O economista Fabio Kanczuk, ex-diretor de Política Econômica do BC e hoje diretor de macroeconomia do ASA, uma instituição financeira, manteve a expectativa de um corte de 0,25 ponto da Selic no fim deste ano, a 14,75%, e queda dos juros a 13% no fim de 2026. Ele considera que não deve haver mudanças na condução da política monetária por ora, uma vez que os dados ainda não sugerem impacto relevante sobre a inflação.

O analista pondera, no entanto, que os impactos das tarifas sobre o PIB brasileiro vão se manifestar por meio de uma redução da demanda externa - ou seja, via redução de exportações - , com um resultado menos intenso.
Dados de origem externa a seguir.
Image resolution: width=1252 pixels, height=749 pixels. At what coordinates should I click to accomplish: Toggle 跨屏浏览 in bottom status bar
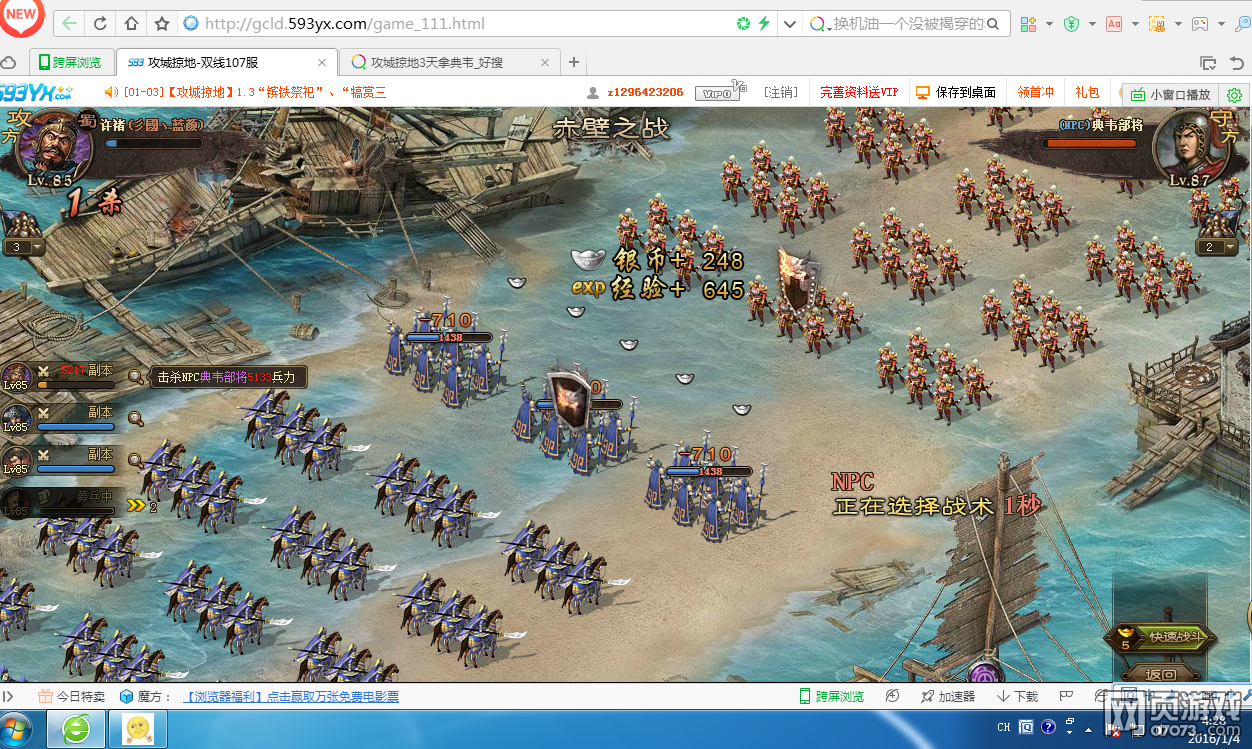pos(831,696)
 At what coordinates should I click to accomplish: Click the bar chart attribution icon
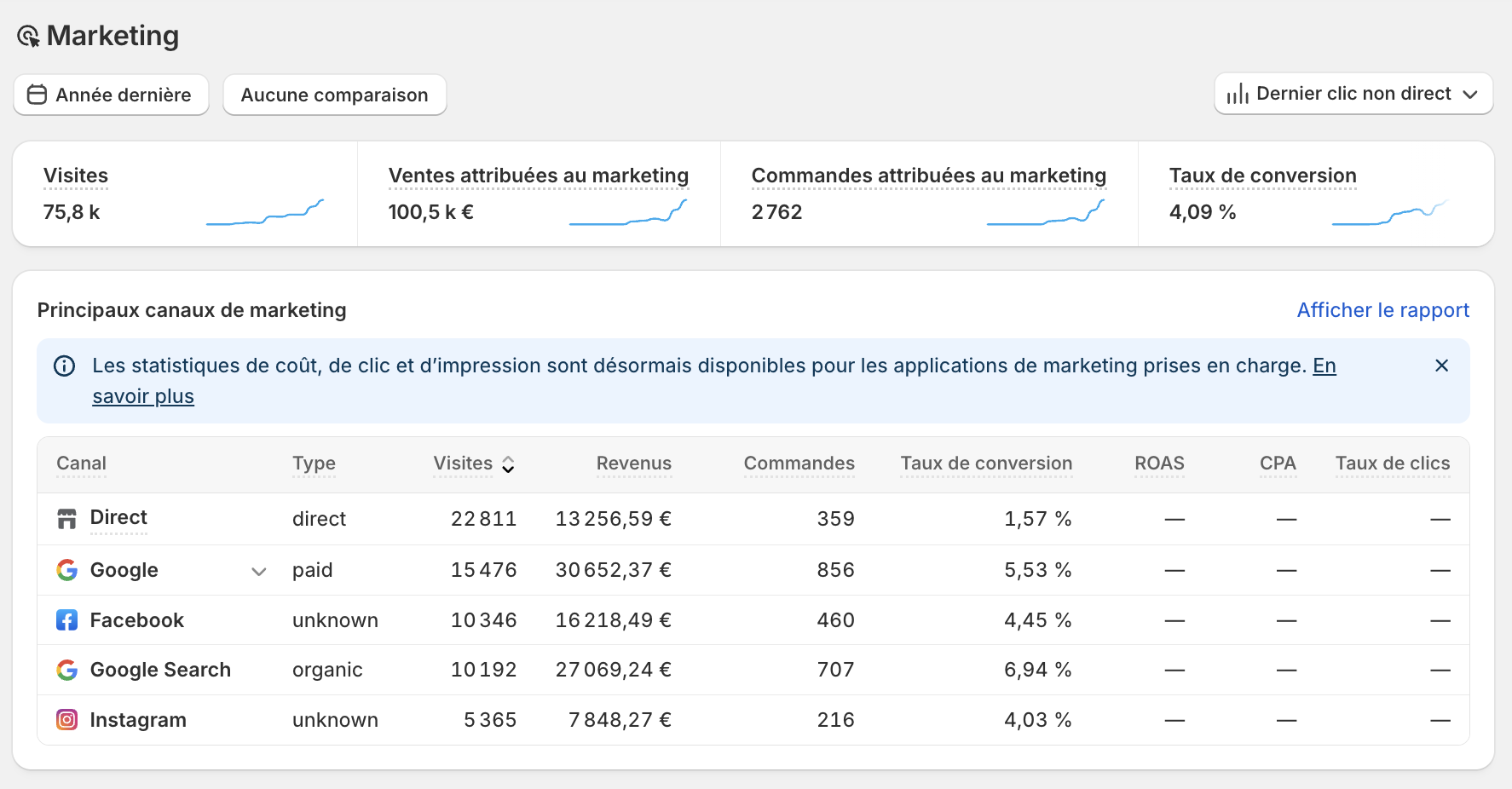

Esse tipo de efeito, ele explica, se manifesta indiretamente, via mercado de trabalho, com impacto nas empresas que dependem de exportações.

Por isso, segundo Kanczuk, o comportamento do câmbio vai ser o principal determinante do comportamento dos preços. "O efeito é menor do que um efeito típico sobre a economia. A conta típica é que exportamos 2% do PIB para os Estados Unidos, e vamos perder, sei lá, 0,5% do PIB. Então, falam que o hiato vai abrir 0,5 ponto do PIB, mas não, é menos, porque é uma demanda indireta", afirma o analista. "Tem esse efeito de menos atividade econômica, mas toda cara é que é menos relevante do que o câmbio."